ACTIVITY —
In the listing below, find each line containing "browser" and report it.

================================

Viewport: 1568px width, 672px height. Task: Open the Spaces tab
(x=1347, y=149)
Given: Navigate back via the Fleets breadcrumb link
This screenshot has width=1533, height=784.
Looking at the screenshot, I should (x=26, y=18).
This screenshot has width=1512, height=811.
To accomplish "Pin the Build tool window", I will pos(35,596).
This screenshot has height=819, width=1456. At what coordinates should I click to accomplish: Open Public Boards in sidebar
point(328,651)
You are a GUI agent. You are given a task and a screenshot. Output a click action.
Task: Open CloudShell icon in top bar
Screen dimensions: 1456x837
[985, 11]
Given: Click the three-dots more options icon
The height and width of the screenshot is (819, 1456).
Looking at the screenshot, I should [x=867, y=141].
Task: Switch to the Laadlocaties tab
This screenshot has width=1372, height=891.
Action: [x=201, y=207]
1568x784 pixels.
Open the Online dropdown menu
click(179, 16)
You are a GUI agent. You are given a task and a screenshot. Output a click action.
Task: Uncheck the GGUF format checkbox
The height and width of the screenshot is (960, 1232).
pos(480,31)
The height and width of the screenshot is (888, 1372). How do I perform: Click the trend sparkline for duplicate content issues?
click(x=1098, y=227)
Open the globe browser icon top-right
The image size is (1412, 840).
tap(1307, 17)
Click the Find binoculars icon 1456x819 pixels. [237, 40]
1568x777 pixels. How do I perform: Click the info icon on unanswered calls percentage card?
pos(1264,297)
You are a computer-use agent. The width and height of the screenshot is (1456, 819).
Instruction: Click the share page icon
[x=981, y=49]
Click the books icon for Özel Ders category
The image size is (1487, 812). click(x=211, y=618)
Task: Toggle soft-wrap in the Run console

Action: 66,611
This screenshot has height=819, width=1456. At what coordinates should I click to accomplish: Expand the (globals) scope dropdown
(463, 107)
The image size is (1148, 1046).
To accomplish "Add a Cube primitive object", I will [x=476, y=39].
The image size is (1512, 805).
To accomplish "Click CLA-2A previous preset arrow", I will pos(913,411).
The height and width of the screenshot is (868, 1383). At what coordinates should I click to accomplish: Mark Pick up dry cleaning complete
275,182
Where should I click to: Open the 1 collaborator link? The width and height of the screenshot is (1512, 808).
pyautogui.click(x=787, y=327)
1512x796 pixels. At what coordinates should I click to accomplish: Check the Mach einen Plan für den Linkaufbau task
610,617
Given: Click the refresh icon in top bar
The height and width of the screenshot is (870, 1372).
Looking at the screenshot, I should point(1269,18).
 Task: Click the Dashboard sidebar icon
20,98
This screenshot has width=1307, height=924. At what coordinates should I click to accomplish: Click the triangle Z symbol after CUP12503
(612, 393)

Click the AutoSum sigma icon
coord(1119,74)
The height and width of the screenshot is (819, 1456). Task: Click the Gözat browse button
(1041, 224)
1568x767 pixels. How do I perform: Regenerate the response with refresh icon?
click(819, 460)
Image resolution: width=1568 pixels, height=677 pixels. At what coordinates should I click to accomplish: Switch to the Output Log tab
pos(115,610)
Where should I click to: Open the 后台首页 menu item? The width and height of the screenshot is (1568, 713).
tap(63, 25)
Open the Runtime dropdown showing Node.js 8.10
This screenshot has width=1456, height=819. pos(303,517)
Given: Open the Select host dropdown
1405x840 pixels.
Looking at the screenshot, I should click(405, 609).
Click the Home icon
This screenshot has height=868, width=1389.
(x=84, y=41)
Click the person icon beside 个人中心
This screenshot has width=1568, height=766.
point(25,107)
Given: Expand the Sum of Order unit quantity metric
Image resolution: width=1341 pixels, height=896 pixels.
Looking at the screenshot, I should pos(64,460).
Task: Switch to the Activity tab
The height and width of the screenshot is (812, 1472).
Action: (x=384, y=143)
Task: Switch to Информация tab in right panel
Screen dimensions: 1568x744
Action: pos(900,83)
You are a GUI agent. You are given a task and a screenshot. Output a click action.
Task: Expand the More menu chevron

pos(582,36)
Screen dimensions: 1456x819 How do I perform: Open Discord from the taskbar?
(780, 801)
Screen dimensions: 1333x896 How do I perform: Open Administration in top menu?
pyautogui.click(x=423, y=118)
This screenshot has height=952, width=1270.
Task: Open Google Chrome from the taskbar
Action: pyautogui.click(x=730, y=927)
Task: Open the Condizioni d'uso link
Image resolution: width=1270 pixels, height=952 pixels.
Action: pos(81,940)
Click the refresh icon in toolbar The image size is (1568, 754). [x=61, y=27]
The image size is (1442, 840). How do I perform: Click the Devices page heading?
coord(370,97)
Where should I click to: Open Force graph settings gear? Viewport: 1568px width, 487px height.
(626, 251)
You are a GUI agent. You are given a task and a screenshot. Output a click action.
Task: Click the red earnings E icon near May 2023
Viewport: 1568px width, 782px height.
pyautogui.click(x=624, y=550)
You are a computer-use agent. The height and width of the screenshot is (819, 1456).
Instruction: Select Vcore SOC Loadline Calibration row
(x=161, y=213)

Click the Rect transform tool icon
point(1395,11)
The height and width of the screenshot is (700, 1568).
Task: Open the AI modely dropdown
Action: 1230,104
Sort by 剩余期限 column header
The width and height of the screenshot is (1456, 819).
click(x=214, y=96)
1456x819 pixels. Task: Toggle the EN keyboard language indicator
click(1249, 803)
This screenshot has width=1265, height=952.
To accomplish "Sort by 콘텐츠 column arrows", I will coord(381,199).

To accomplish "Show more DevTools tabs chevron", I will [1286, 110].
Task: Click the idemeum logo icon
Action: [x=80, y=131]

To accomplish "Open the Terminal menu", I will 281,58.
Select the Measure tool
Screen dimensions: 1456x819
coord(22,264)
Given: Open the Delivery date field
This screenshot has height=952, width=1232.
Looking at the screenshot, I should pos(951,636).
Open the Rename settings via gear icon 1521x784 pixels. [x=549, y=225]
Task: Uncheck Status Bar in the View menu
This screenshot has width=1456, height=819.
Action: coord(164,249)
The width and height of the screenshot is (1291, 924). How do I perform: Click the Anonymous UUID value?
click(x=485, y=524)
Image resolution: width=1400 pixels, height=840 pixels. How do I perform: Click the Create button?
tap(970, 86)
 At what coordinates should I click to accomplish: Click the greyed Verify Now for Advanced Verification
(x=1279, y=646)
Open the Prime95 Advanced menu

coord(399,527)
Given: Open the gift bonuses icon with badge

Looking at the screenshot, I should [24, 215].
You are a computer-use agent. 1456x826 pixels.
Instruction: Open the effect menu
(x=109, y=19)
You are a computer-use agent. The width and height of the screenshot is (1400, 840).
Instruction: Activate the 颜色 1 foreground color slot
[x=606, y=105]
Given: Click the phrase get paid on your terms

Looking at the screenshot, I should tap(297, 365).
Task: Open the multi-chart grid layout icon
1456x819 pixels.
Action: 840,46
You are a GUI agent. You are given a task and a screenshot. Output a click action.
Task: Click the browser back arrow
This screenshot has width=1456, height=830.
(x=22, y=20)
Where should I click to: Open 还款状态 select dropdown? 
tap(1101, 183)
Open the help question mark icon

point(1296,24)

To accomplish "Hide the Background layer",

================================

RESPONSE AREA —
Open the globe browser icon top-right
Task: Click the browser back arrow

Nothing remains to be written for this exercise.